The Unexpected Everything

And sure enough, when I pulled up in front of Winthrop, there Clark was, sitting on one of the picnic tables, reading a book, a big white dog waiting at his feet—the dog we walked every Sunday.

I got out of my car and walked toward him, glancing away from Clark and looking at Winthrop for just a moment. I saw the statue differently now. I’d decided that he wasn’t pointing to anything or anyone. Now all I could see was that he was reaching out his hand to someone. For me that explained the expression on his face that I’d never quite been able to understand before.

He was hopeful and nervous and scared and a little bit proud of himself for doing it—extending his hand to someone, not knowing if they’d take it. This was, I had realized, one of the scariest things of all, requiring much more courage than sailing across an ocean and landing on an unknown shore.

At least that’s what I saw. Clark and Tom’s new theory was that he was a time traveler who’d somehow been transported to the past and was just trying to hail a cab.

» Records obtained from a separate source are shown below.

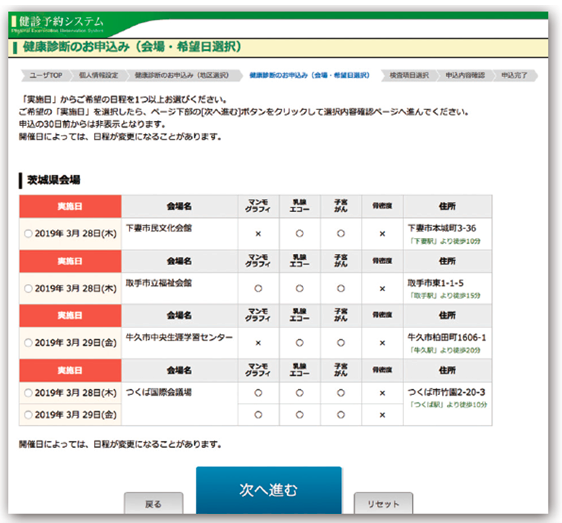Screen dimensions: 562x523
Task: Click the 次へ進む button
Action: click(x=268, y=490)
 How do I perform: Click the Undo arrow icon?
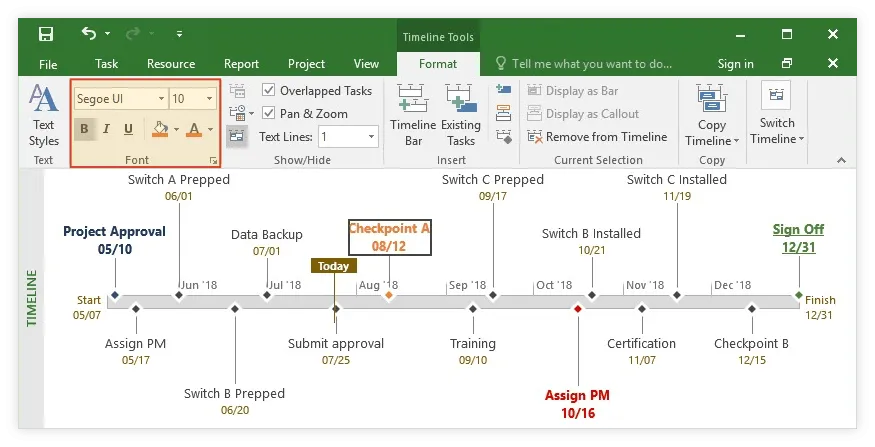click(89, 35)
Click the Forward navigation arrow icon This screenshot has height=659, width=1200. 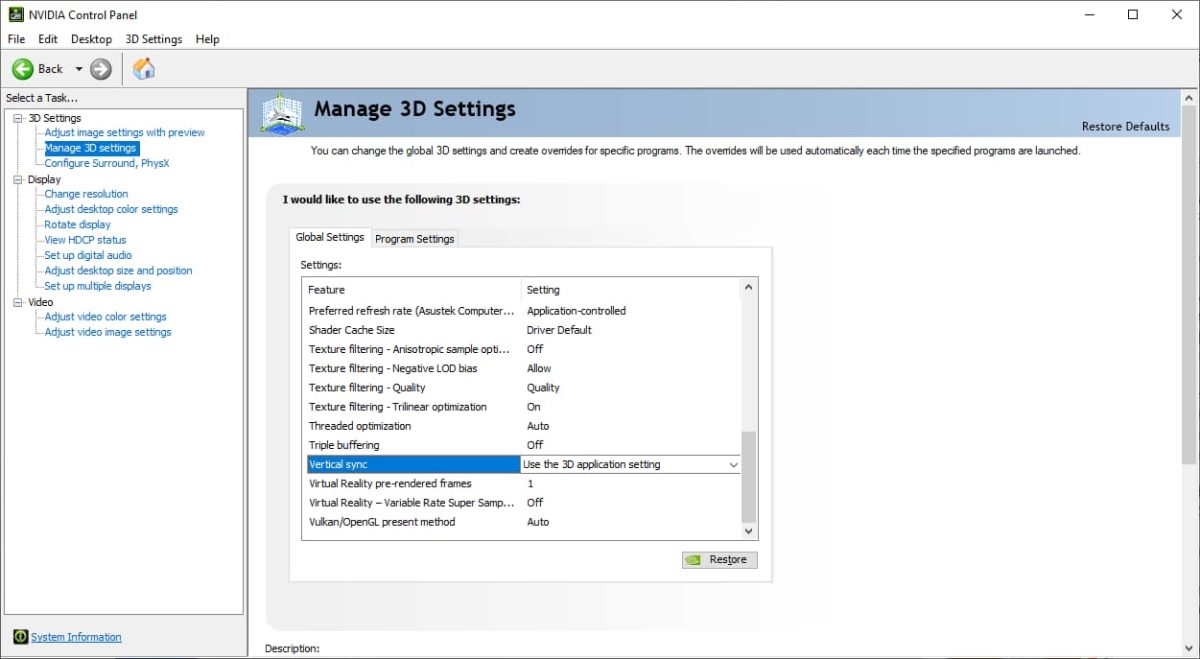tap(101, 69)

We all still hung out by Winthrop a little—but we hadn’t done another scavenger hunt since Toby left the group. This was much to the dismay of a very cute college freshman who really wanted another chance to prove his quest skills.

Having a boyfriend in college, I’d learned, wasn’t that different from having a boyfriend at school with you—you didn’t have any teachers in common, but you could still do homework and complain about classes together. Clark was living in the dorms, finishing revisions on the book while he took classes. He was going to be taking a lighter course load in the spring, when his publisher planned a huge book tour.

Fan interest was already reaching a fever pitch, people clamoring to join a lottery to read the early copies. I’d already read most of it, and so had my dad and Tom, though we’d all been sworn to secrecy.

For the first few weeks after we’d gotten back together, I’d been worried that things might fall apart again, not sure that I was up to being in a real relationship, one with actual stakes and feelings and something to lose. But things were going really great, and I was trying to take it one day at a time, trying not to think about schedules or book tours or what would happen when I went to college. We would figure all that out later. But for now there was just Clark. Just the boy I loved.

“Hey,” he said, setting down his book and standing up when he saw me, as Bertie lunged toward me, tail wagging wildly.

“Hey,” I said, walking over to Clark, but Bertie got in the way, and I leaned down and scratched his ears, and under his chin, sending his back leg thumping. “Hi to you, too,” I said, stepping around Bertie and giving Clark a kiss. We lingered that way for a moment, and then he kissed my forehead and squeezed my hand.

“How was Toby?”

“She was good,” I said, smiling at him. “Ready?”

He slung his arm around my shoulders and I wrapped mine around his waist, tucking my fingers through his belt loops, and we started to walk, the dog leading the way, sniffing every available rock. “I was born ready.”

“Please don’t say that,” I said, shaking my head, and Clark laughed. “That sounds like something Tom would say.”

“Well, in that case, I’m going to say it all the time,” Clark said. He smiled down at me. “Where were we?”

“They were trying to cross the frozen lake,” I said immediately. “And Marjorie was telling everyone about frostbite prevention.”

“Oh, was she?” Clark asked, but I could hear the laughter in his voice. “Okay. So they’re about to cross the lake . . .” He paused, and I waited, knowing that any minute now he’d suggest a possibility, and we’d go from there.

And as it slowly started to get darker, we walked together, the leaves crunching under our feet, both of us tossing out ideas, trading off, adding a detail here and a moment there, as the world we were building unfolded and the story, without any end that I could see, continued on.